TEKST ŹRÓDŁOWY:
━━━━

Z Władimirem Putinem w Soczi spotkają się dziś prezydenci Iranu i Turcji. To inicjatywa będąca ewidentnie w kontrze do konferencji w Warszawie.
Iran do Warszawy nie został zaproszony w ogóle, Rosja zaproszenie odrzuciła, Turcja ma być reprezentowana jedynie przez ambasadora Tunça Üğdüla. Trzy państwa zaangażowane w wojnę w Syrii urządziły jednak własny szczyt. Do Soczi na dzisiejsze spotkanie z rosyjskim przywódcą przyjadą prezydenci Iranu Hasan Rouhani i Turcji Recep Tayyip Erdoğan.
O tym, że taki szczyt – pierwszy od września 2018 r. – zostanie zorganizowany, mówił w styczniu Władimir Putin. Dokładną datę – tuż po tym, jak ogłoszono termin konferencji w Warszawie – podał w rozmowie z dziennikiem „Hürriyet” szef tureckiego MSZ Mevlüt Çavuşoğlu. Szczyt w Polsce jest określany mianem antyirańskiego, spotkanie w Soczi będzie zapewne antyamerykańskie. Çavuşoğlu – przedstawiciel państwa będącego członkiem NATO i formalnie sojusznikiem USA – w rozmowie z „Hürriyet” wprost oskarżył Zachód o podkopywanie pokojowych ustaleń trójki z Soczi.

━━━━

TREŚĆ POLECENIA A:
Proszę odpowiedzieć na poniższe pytania na podstawie tekstu o szczycie w Soczi:
(i) Kto będzie reprezentował Turcję na konferencji w Warszawie?
(ii) Kiedy odbył się poprzedni szczyt tego rodzaju?
(iii) W rozmowie z którym dziennikiem szef tureckiego MSZ podał dokładną datę spotkania?
TREŚĆ POLECENIA B:
Proszę wymienić wszystkie osoby wskazane z imienia i nazwiska w tekście o szczycie w Soczi.

DOSTARCZONE DANE:
━━━━

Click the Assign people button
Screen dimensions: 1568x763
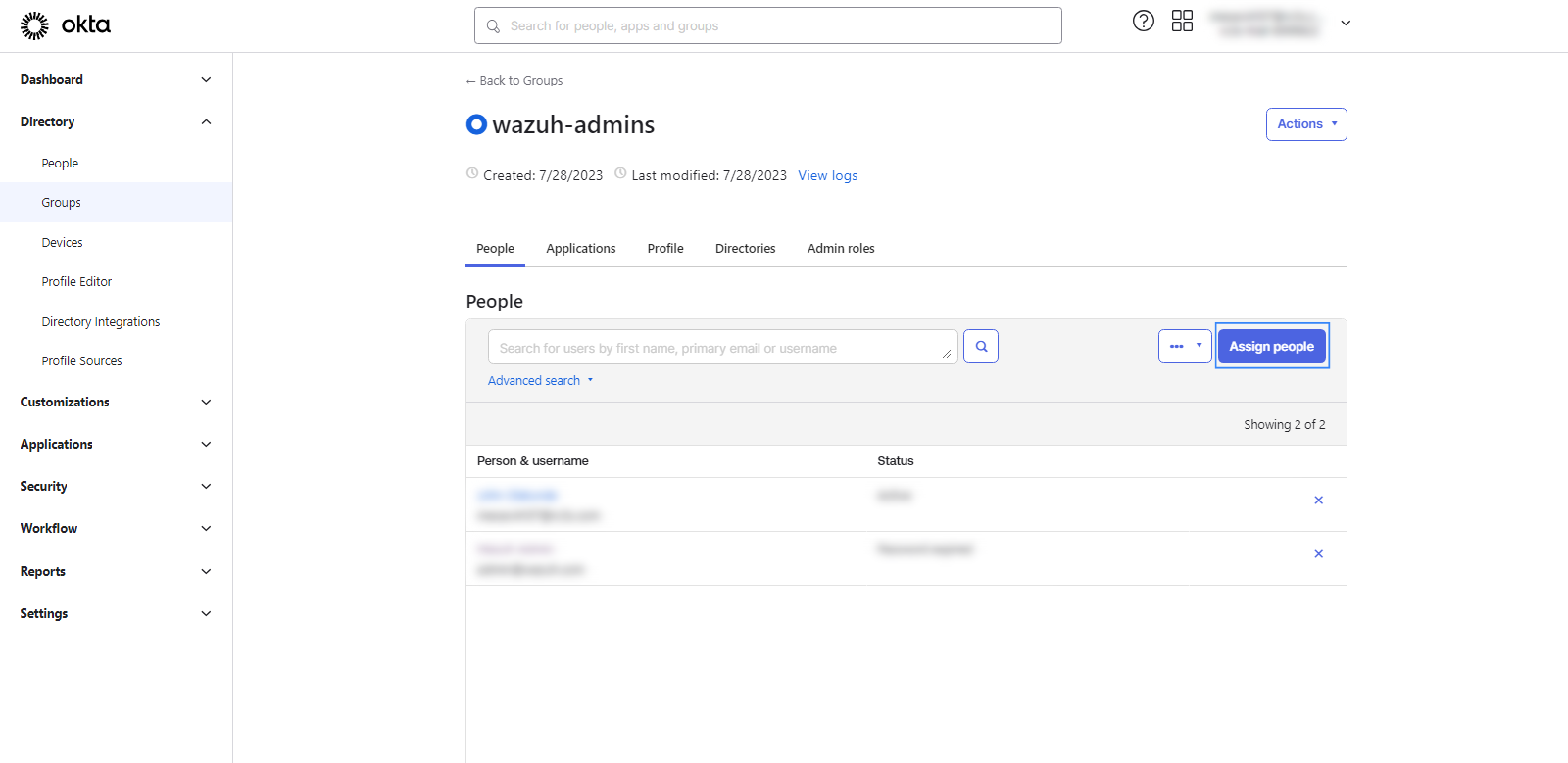(1271, 347)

━━━━

PEŁNA ODPOWIEDŹ A:
(i) Ambasador Tunç Üğdül.
(ii) We wrześniu 2018 r.
(iii) Z dziennikiem „Hürriyet”.

PEŁNA ODPOWIEDŹ B:
Władimir Putin, Tunç Üğdül, Hasan Rouhani, Recep Tayyip Erdoğan, Mevlüt Çavuşoğlu.